DNA was also successfully extracted from the control and whole environmental gum samples using the PrepFiler (14.8 ng of DNA on average from the whole control gum—the second highest quantity) and Chelex-100 methods (1.2 ng of DNA on average from the control gum swab—the second highest quantity). The results using the PrepFiler kit are in agreement with previous research. ¹²

The inter-sample variability observed in this study was due to chance alone. The poorer results using the DNA IQ method with the swabbed environmental gum may have been due to older/poorer gum samples—although all samples were selected at random—and it is impossible to know the history of the environmental samples collected on campus.

For comparison, in a previous chewing gum study by our group using Trident Watermelon Twist with xylitol chewing gum, the PCIA method yielded the highest quantity of DNA, the DNA IQ method yielded the second highest DNA quantity, dialysis the third, and Chelex-100 the fourth using a real-time PCR assay. ¹⁶ PrepFiler and QiaAMP Investigator were not evaluated in that study.

Although we expected that the outdoor environmental samples we collected (exposed to UV radiation from the sun and/or to humic acid in soil) would yield less amplifiable human DNA than the control, ⁴ this was not observed in this study. The IPC amplification was acceptable for all samples except the whole gum samples with the PCIA extraction method. Interestingly, in agreement with another study comparing indoor and outdoor samples (cigarette butts), several of our environmental gum samples yielded more DNA than the control gum samples. ¹⁷

Conclusion

Chewing gum is known to be a source of DNA used in forensic investigations.
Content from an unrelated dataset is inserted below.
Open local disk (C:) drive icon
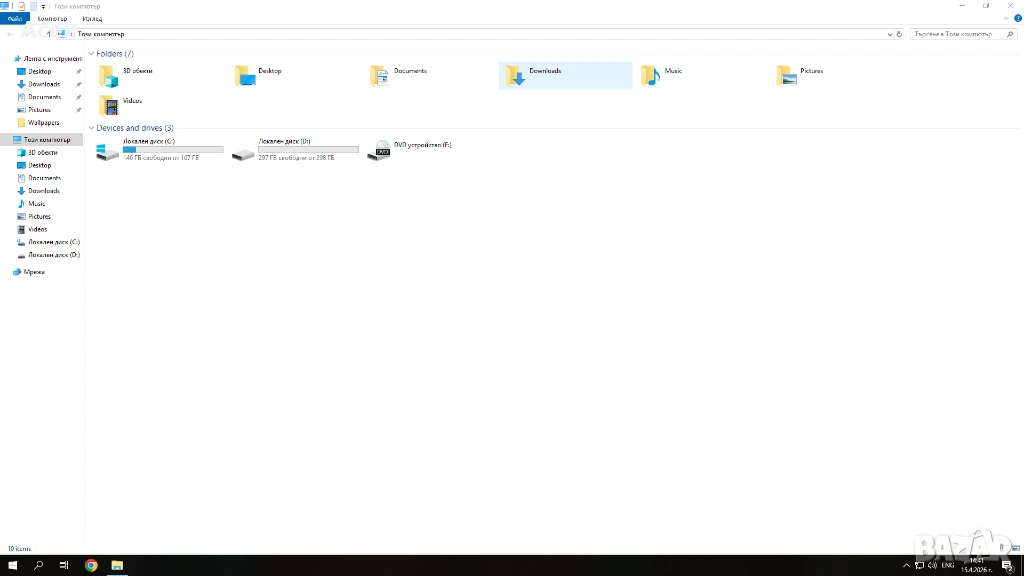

Herein, we have presented the DNA yields from chewing gum in a systematic study of five DNA extraction methods. The aim of this study was to determine the extraction method that would recover the highest quantity of amplifiable DNA from chewing gum. Except for the PCIA method with the whole gum, all of the methods recovered at least 1 ng of DNA using either the swab or whole chewing gum sampling methods, thereby recovering sufficient DNA for DNA typing. Though further controlled degradation and aging experiments will need to be performed to understand fully the effects of the environmental conditions on evidence such as chewing gum, our results indicate that of the extraction methods evaluated, the QIAamp method is preferred for its high yields and reproducibility. QIAamp resulted in the highest quantity of extracted DNA from the saliva swab and whole control gum samples, and yielded among the highest quantities of DNA from all of the other gum and swab samples. The highest DNA yields for the whole environmental gum samples and wet-swabbed control gum samples were observed using the DNA IQ method. The PCIA method, although it performed well with wet-swabbed samples, should not be employed with whole gum samples due to the action of the organics in dissolving and softening the gum and inhibiting DNA recovery during the extraction.